▸ Prompt: Reproduce the material from its beginning through the line containing "Looking at the", substituting "title" for "heading" and leaving all else unchanged; omit the pictures.

▸ Provided data:
+ + +

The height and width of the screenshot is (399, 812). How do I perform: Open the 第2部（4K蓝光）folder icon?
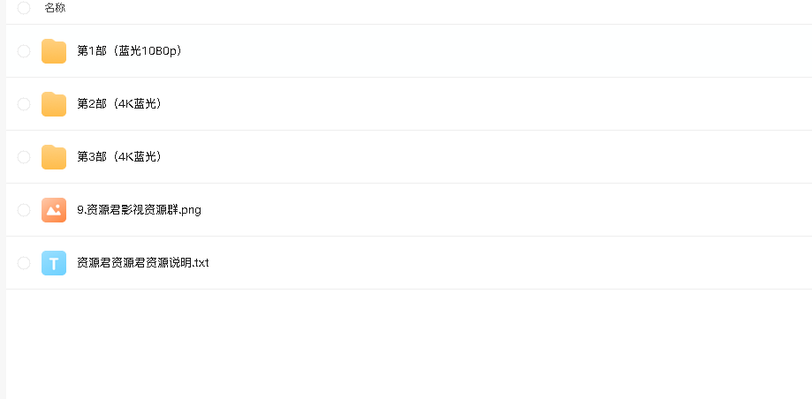pyautogui.click(x=54, y=104)
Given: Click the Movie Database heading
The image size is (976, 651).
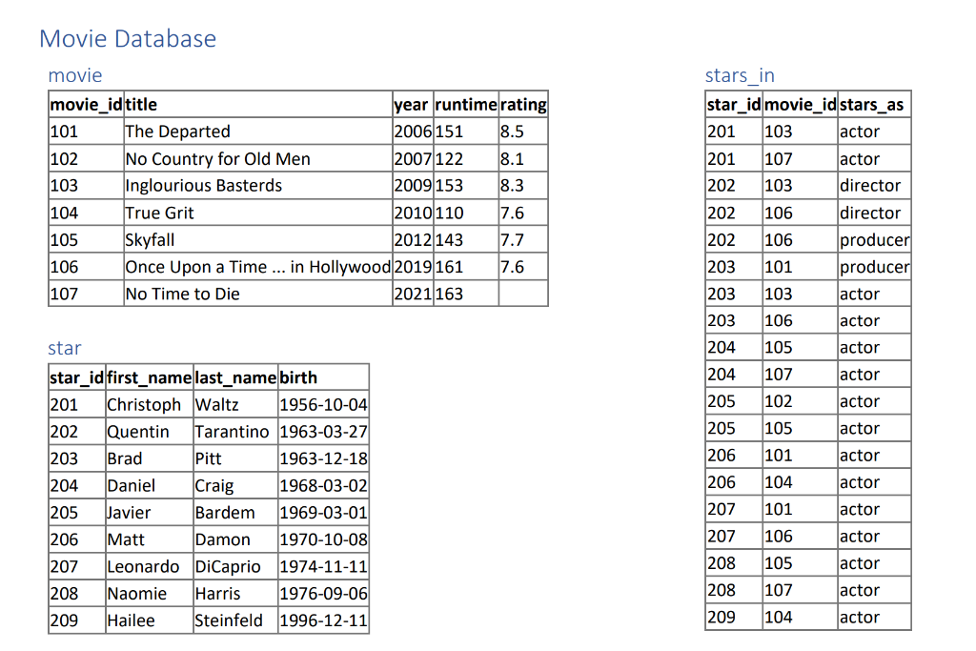Looking at the screenshot, I should (x=126, y=39).

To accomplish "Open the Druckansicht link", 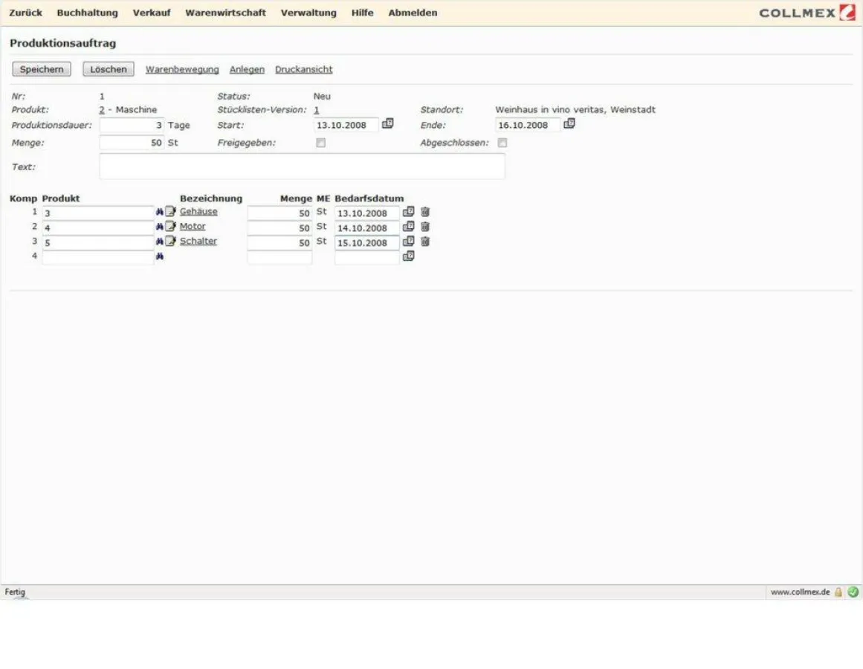I will [303, 68].
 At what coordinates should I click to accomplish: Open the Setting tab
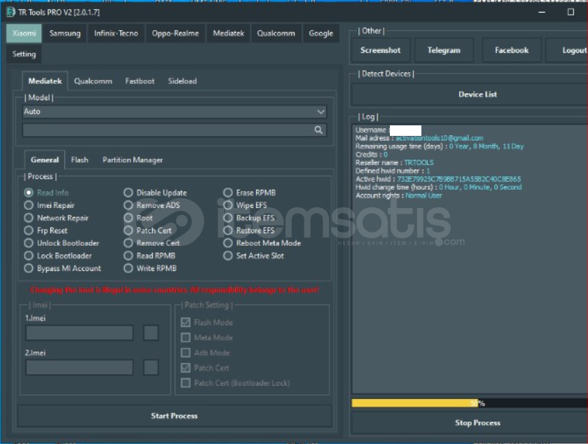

+ + +

▸ Answer to the exercise:
The height and width of the screenshot is (399, 812). How do I perform: Open the 第2部（4K蓝光）folder icon?
pyautogui.click(x=54, y=104)
Given: Click the Movie Database title
The image size is (976, 651).
Looking at the screenshot, I should (x=126, y=39).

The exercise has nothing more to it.